■ PAGE TEXT
= = = = =

United States District Court, E.D. California

September 12, 2019

EDWARD ROYCE STOLZ, II, Plaintiff,
v.
TRAVELERS COMMERCIAL INSURANCE COMPANY, et al. Defendants.

          ORDER ON DEFENDANT'S SECOND MOTION TO ENFORCE (ECF No. 105)

          KENDALL J. NEWMAN UNITED STATES MAGISTRATE JUDGE.

         This case arises out of a claim for insurance coverage under a homeowner's policy issued by Travelers. The property is located in El Dorado Hills, California, and Plaintiff Stolz holds some property interest in it. The case has been significantly side-tracked by multiple discovery disputes, which have largely emanated from Stolz's abuse of the discovery process.

         The instant dispute concerns Traveler's allegation that Stolz has failed to provide meaningful responses to interrogatories and requests for production of documents--originally served in September of 2018. (ECF No. 105.) Stolz insists he has responded as best he can, and has asserted multiple objections over the past year--including based on relevance, proportionality, and privacy grounds. (ECF No. 106.) Despite considerable guidance from the Court, Stolz's latest answers still fail to show that he has conducted a “reasonable inquiry” into the matters at issue. Thus, in order provide some final guidance, the Court orders Stolz's attorney to thoroughly analyze his client's records, as detailed below, so that Stolz can supplement within 21 days.

         Background

         Stolz filed this action in California state court, and on July 11, 2018, Travelers removed the action to this Court. (ECF No. 1.) In his Complaint, Stolz alleges that between December 2016 and March 2017, his house in El Dorado Hills suffered extensive damage due to severe storms and associated flooding. (Id. at ¶ 2.) Because of the damage, Stolz contends he was unable to continue living in the house. (Id. at ¶ 16.) Stolz asserts he submitted a timely claim to Travelers under the relevant Policy, but Travelers, acting in bad faith, refused to pay. (Id. at ¶ 3.) The Complaint asserts claims for breach of contract, breach of the implied covenant of good faith and fair dealing, and unfair business practices. (Id. at ¶¶ 3-5.) For damages, the Complaint prays for, inter alia, compensatory, special and consequential damages. (Id. at p. 15.) This claim apparently includes damages for loss of use of the home, and additional living expenses, and “diminution of value” of the home--all of which are governed by the Policy. (See ECF No. 117 at ¶ 1.)

= = = = =

■ DATA ROWS
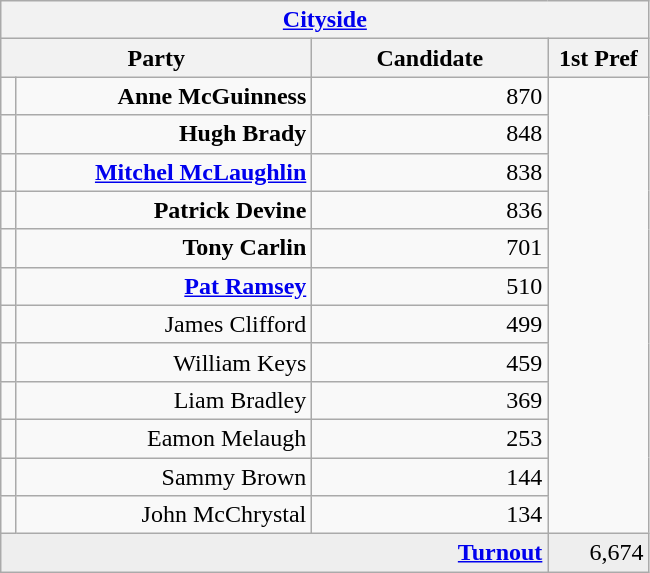
253 (430, 438)
John McChrystal (163, 515)
Anne McGuinness (163, 96)
870 (430, 96)
Party (156, 58)
Candidate (430, 58)
Pat Ramsey (163, 286)
Liam Bradley (163, 400)
701 (430, 248)
510 (430, 286)
499 (430, 324)
459 (430, 362)
Patrick Devine (163, 210)
848 (430, 134)
James Clifford (163, 324)
Eamon Melaugh (163, 438)
Mitchel McLaughlin (163, 172)
6,674 (598, 553)
Tony Carlin (163, 248)
Sammy Brown (163, 477)
Hugh Brady (163, 134)
William Keys (163, 362)
134 (430, 515)
Turnout (274, 553)
Cityside (325, 20)
1st Pref (598, 58)
144 (430, 477)
836 (430, 210)
838 (430, 172)
369 (430, 400)
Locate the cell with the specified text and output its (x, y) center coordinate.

= = = = =

■ WORK TO COMPLETE
Answer these from the court order, one line each, numbered the same way:
1. In what city is the insured property located?
2. On what date did Travelers remove the action to federal court?
3. Within how many days must Stolz supplement his answers?

■ OUTPUT FOR THIS TASK
1. El Dorado Hills, California
2. July 11, 2018
3. 21 days